→ **HOW TO COMPLETE THIS TASK**: Of all the entries below, retype only the lines from the one with "Select the 09:00 start time value" through the one with "Task: Expand chevron", exactly as they appear.
BEGIN RECORDS SHOWN
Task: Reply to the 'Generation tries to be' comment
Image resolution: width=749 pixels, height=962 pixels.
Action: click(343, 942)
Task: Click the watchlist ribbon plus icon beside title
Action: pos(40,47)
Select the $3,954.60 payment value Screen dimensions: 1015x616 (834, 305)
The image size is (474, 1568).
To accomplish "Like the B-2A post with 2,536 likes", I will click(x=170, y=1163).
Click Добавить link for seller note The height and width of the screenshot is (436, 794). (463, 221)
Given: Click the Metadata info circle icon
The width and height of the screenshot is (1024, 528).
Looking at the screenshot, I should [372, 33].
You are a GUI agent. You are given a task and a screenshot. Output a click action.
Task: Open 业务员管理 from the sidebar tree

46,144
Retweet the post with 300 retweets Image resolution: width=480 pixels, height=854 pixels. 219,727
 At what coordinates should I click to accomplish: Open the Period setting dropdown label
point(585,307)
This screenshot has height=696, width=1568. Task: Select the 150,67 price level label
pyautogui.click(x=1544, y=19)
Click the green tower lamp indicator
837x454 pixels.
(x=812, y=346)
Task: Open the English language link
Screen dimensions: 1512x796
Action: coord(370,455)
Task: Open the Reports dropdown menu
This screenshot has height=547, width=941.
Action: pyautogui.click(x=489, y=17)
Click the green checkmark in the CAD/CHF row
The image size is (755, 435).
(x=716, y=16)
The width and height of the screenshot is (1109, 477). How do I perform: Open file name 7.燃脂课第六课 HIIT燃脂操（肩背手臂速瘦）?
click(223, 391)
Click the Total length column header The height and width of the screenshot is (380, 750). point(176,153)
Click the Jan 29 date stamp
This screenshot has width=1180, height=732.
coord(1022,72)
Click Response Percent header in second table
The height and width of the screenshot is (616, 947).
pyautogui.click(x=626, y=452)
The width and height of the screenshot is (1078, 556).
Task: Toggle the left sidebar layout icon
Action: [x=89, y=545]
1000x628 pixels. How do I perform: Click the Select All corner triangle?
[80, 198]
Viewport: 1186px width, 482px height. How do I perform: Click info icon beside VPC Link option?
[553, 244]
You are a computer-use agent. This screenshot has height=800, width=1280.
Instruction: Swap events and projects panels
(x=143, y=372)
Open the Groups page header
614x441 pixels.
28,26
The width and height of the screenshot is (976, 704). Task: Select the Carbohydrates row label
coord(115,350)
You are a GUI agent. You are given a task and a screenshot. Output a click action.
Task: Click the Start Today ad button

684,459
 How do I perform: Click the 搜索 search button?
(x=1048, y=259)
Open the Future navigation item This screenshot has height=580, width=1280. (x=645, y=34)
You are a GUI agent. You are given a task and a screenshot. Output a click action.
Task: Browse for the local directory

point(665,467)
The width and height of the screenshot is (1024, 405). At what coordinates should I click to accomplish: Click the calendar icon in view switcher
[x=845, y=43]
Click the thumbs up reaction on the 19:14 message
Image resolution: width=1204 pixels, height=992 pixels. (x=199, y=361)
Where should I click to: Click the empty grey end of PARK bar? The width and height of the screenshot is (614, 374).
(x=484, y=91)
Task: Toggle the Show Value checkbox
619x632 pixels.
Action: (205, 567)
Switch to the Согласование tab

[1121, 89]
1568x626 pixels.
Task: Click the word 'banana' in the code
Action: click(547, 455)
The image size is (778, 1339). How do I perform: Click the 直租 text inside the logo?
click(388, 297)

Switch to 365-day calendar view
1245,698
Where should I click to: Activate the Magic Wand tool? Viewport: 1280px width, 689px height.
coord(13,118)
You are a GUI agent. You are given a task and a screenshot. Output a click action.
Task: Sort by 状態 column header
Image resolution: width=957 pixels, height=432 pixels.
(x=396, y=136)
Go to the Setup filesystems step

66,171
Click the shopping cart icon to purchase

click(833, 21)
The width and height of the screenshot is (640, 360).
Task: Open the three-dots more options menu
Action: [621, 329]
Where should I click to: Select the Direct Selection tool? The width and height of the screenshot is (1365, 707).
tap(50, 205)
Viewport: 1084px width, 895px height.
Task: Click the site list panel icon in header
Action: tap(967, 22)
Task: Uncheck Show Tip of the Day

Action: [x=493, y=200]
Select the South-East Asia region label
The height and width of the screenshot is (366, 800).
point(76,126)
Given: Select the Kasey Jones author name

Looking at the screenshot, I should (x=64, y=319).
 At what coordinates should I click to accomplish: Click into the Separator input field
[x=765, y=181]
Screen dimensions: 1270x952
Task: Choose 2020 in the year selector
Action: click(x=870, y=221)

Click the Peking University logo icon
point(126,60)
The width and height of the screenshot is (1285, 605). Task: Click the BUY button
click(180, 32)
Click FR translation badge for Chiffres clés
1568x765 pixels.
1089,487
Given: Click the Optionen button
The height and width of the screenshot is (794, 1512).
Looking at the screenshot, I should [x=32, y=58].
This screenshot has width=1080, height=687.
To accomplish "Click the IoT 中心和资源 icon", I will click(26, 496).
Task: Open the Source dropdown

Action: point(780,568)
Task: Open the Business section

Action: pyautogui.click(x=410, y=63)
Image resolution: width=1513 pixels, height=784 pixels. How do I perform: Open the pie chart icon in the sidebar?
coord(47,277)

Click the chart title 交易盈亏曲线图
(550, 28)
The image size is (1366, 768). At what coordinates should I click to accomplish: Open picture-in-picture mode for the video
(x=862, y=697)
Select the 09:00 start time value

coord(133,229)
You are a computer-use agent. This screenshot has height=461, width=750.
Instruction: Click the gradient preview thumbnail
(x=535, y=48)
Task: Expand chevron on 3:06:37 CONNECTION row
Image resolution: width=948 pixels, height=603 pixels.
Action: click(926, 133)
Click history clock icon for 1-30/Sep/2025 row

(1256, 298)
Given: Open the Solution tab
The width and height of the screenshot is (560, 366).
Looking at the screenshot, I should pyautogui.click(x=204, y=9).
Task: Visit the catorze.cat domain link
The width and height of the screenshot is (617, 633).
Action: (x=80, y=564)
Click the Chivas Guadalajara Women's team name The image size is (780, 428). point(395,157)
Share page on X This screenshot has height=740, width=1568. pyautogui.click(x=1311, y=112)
END RECORDS SHOWN
→ **EXERCISE RESULT**:
Select the 09:00 start time value

coord(133,229)
You are a computer-use agent. This screenshot has height=461, width=750.
Instruction: Click the gradient preview thumbnail
(x=535, y=48)
Task: Expand chevron on 3:06:37 CONNECTION row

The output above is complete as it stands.